Beginning with the line where "Open the All hamburger menu" appears, restate each line word for word until the data ends. Pictures do not go in.
========
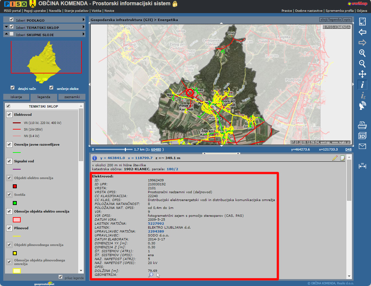Viewport: 371px width, 286px height.
Task: Click the geometry magnifier icon
Action: pyautogui.click(x=151, y=275)
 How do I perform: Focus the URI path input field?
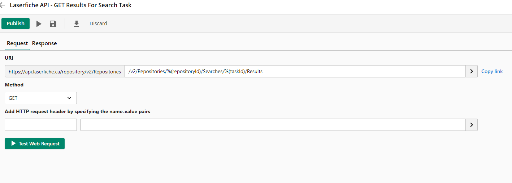pos(295,71)
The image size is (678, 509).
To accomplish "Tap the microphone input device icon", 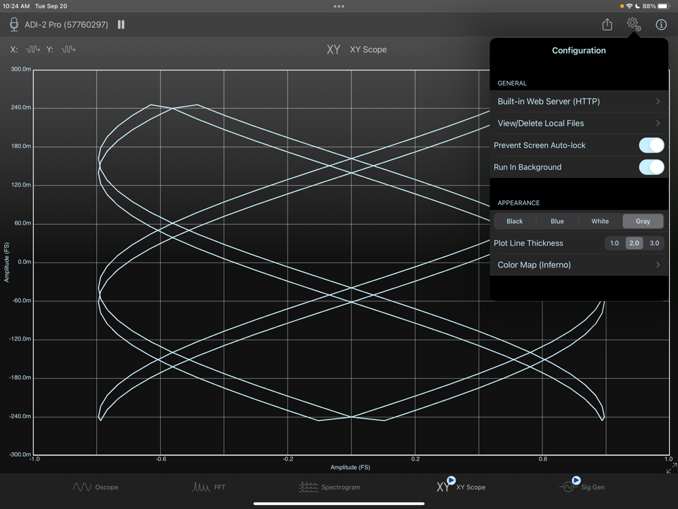I will point(14,24).
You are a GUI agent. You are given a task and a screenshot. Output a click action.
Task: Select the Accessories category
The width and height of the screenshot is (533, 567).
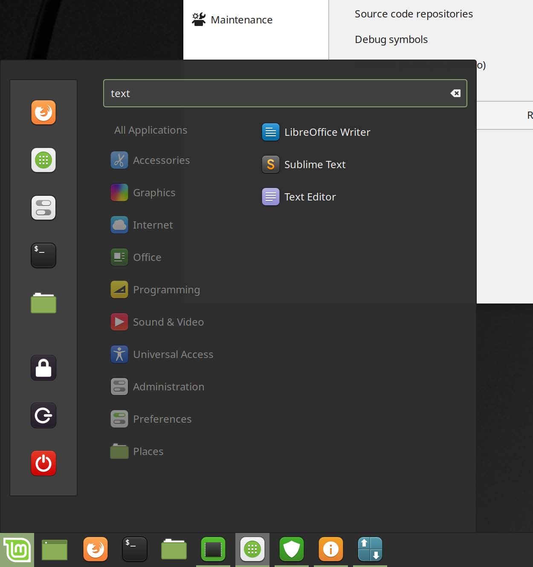pyautogui.click(x=161, y=160)
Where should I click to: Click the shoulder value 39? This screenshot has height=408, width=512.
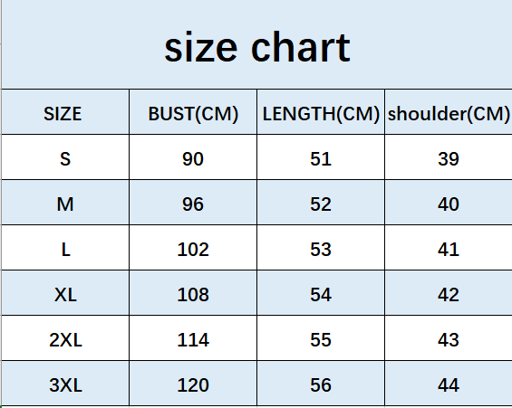coord(449,157)
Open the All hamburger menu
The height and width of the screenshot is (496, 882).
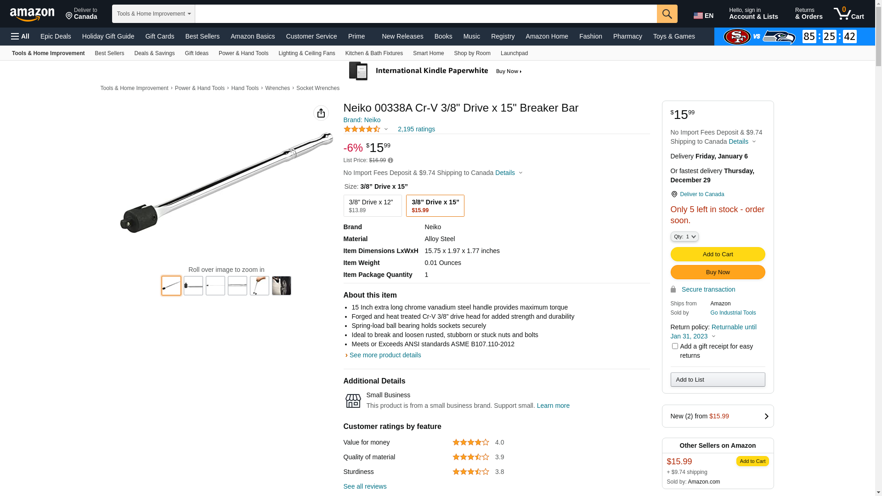(x=20, y=36)
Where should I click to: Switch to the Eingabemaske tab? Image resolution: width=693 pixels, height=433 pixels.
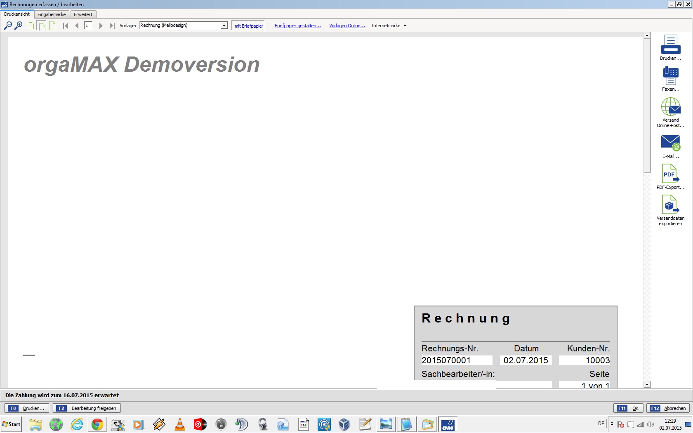(x=52, y=14)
========
#### [Exercise solution]
Open the All hamburger menu
The height and width of the screenshot is (496, 882).
(x=20, y=36)
Where should I click to: Switch to the Eingabemaske tab? Image resolution: width=693 pixels, height=433 pixels.
(x=52, y=14)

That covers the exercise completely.